What about the characters?  They stay true to themselves, which if you've read my previous posts you know I appreciate.  Yvaine has a baby boy (oh hush, I didn't ruin too much - you discover this fairly soon in the book), and as a new mother with a baby boy, I gravitated towards Yvaine more so than perhaps I would have otherwise.  Her thoughts, feelings, and actions regarding her son throughout the book simultaneously elated and pained me as a mother.  I ached for her when she ached regarding her baby boy.  Let's just say this made me want to bear hug my little guy for days. Anyways...

Let's see, what else...this is a thrilling adventure story that is utterly unique - that is a hard mark to hit in this day and age when stories are being done to death...and then done again.  While there are elements that I've seen elsewhere (save someone's life, someone caught up in a weird circumstance, love story, etc) I have not seen them woven together quite like this.  I loved it.  :)  

Oh, and there were lots of fun new words to add to my vocabulary contained within this text.  I love it when that happens (and when the speaker talks about having to look up a word).  :)

The Bugly (bad/ugly)
Yeah yeah yeah, I'm such a whiner and my complaints are sooooo nitpicky.  But they are still complaints nonetheless, so here goes:
When the characters are traveling back and forth through time, that travel is seemingly described as spinning through the "in-between", the nothingness that exists between two points in time.  Spinning - that is how a lot of the descriptions here made my brain feel.  In my opinion, Gavin leaves a little too much to reader's imagination when setting a scene.  A few things are described in utter detail, while things that would make those previous things make sense are lacking.
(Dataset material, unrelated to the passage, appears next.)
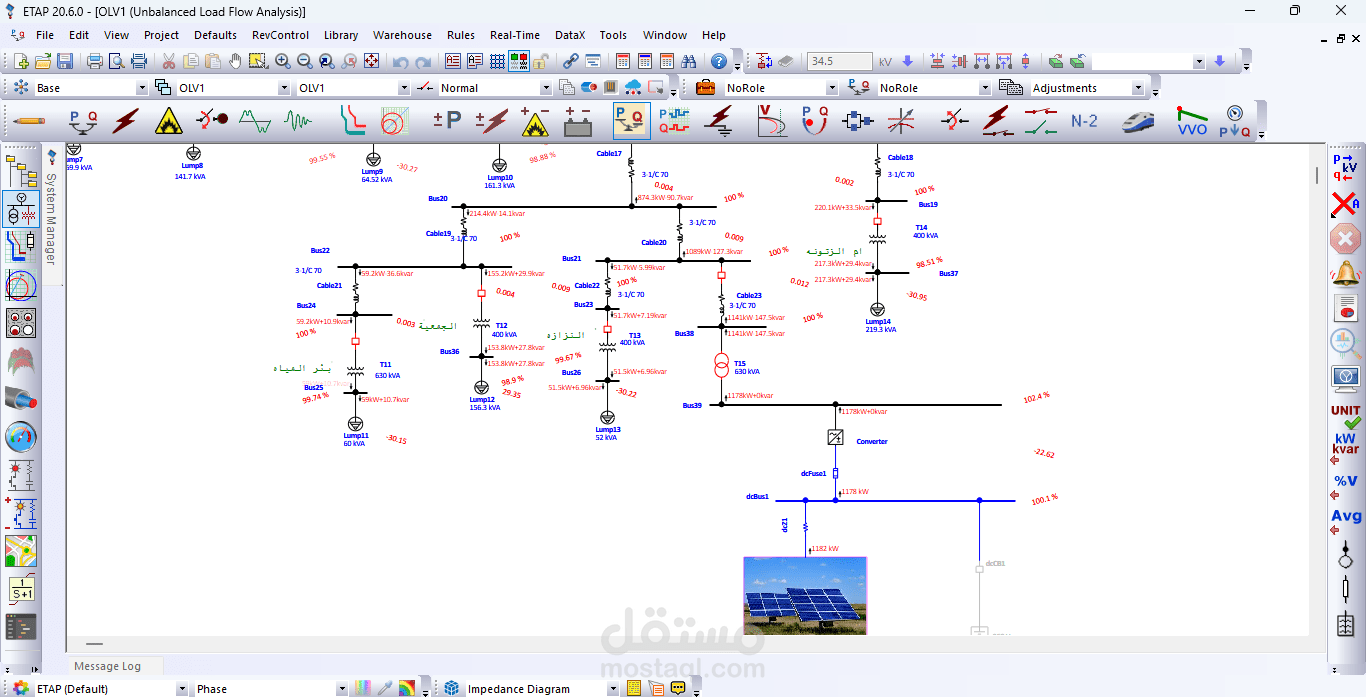Open the VVO optimization mode icon
Viewport: 1366px width, 697px height.
point(1192,121)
For example, there is a church scene with fire.  Where people and things are in that space was never very clear to me.  I know readers need to figure out what the scenes looks like themselves to a certain extent, but the fact that I would have to reread entire pages several times to figure out why people were suddenly in different places, or where something came from, etc detracted from the book itself.  That being said, as a movie this story would be FANTASTIC.  Having to work so hard to locate everything in space (temporal and physical) distracted me from the plot, which was a shame.
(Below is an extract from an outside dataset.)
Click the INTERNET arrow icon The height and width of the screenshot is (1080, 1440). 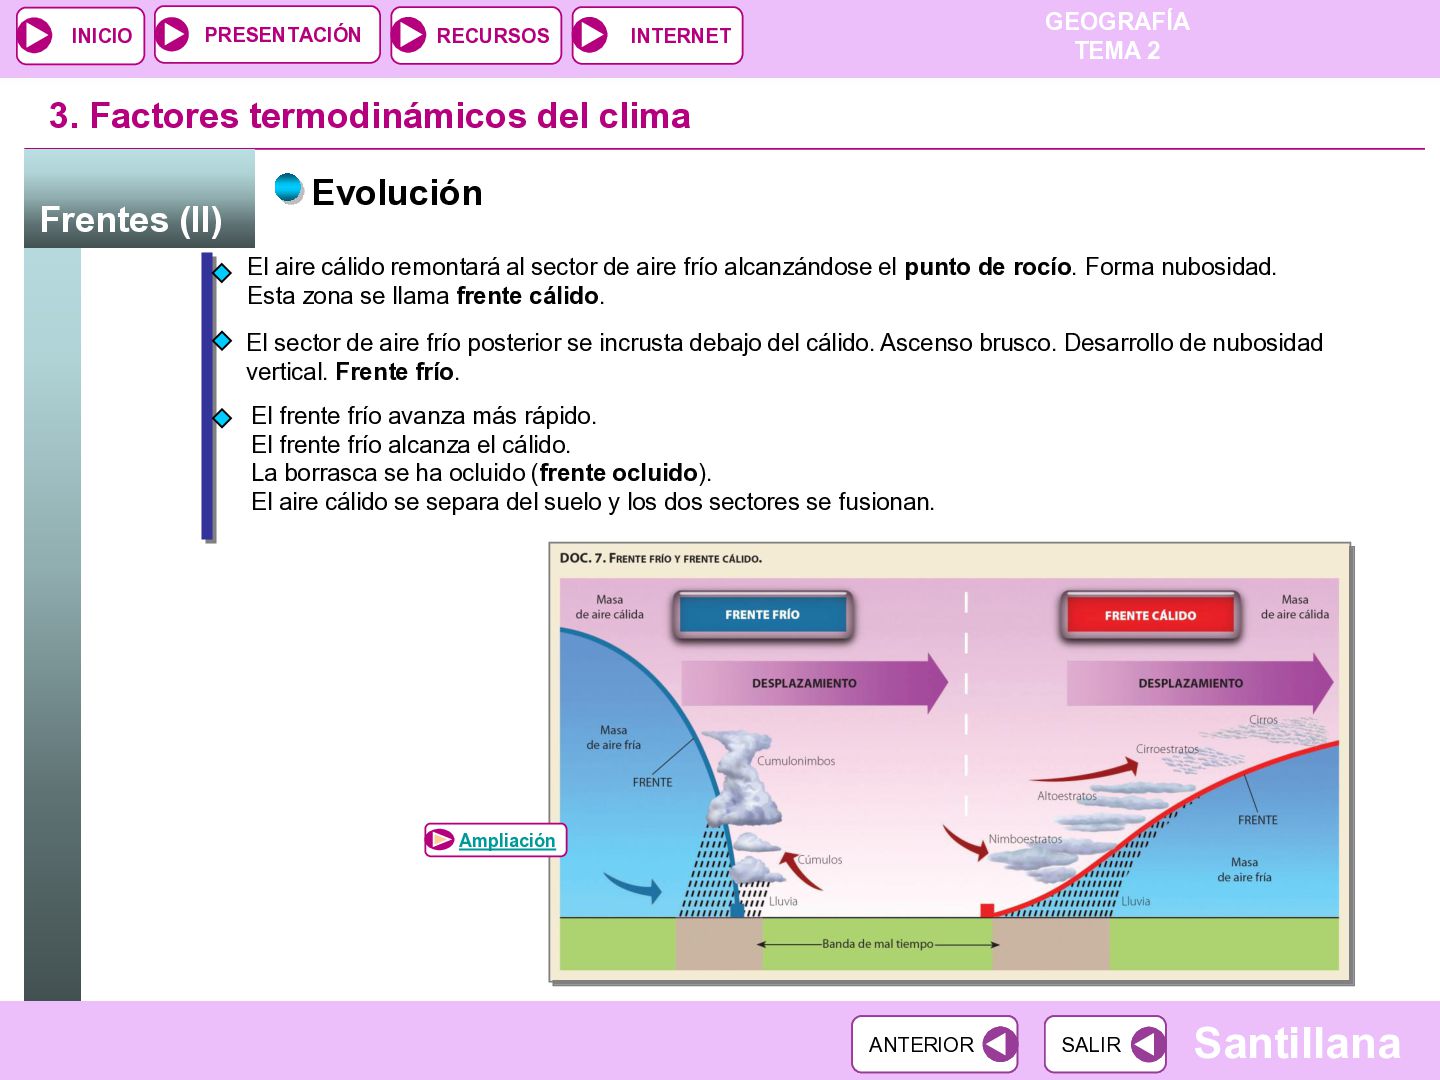(x=591, y=35)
While the plot moved quickly, in some places it moved too quickly.  Readers are not allowed to just set and digest their surroundings, and characters making constant temporal jumps meant new characters were constantly being introduced and then either never being seen again or not being seen again for a long time.  Having to re-read pages just to figure out who was who was majorly bothersome to me.  I don't like being confused.
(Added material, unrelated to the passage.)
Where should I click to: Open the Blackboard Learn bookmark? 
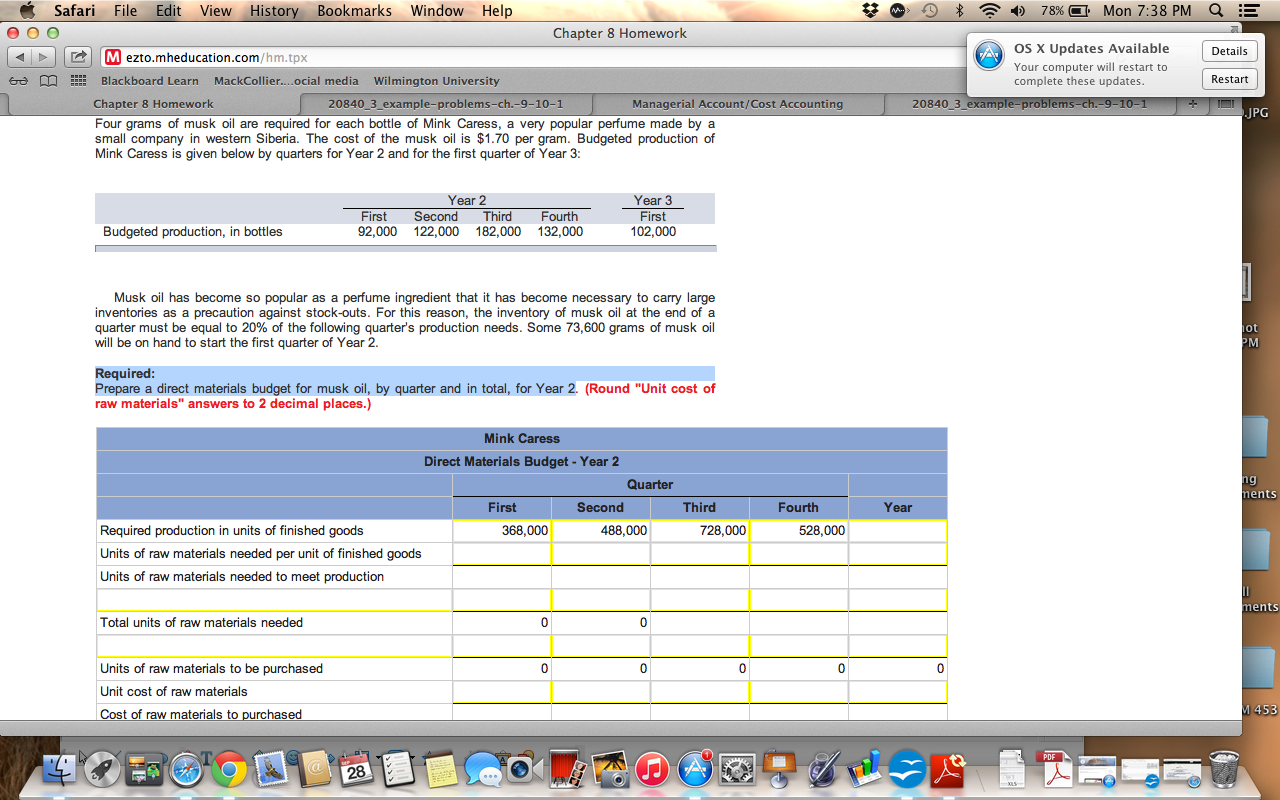click(x=149, y=80)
The physics doesn't work.  Yeah yeah, this is sci-fi and to a certain extent sci-fi has a right to ignore the laws of science.  Characters in this book even say they defy the natural laws.  Still, the physics don't work quite right.  Alternate universe, okay.  

Overall
I really liked this book.  While I don't like being confused and the confusing settings and a plot that moves a titch too quickly in some places confused me mightily, I was able to look past those flaws and genuinely enjoy this read.  It is a sci-fi love story that feels very steam-punk and has a little something for everyone from rebellious teenagers to young mothers.  


On a scale of 1 to 10, I give Untimed by Andy Gavin a 8.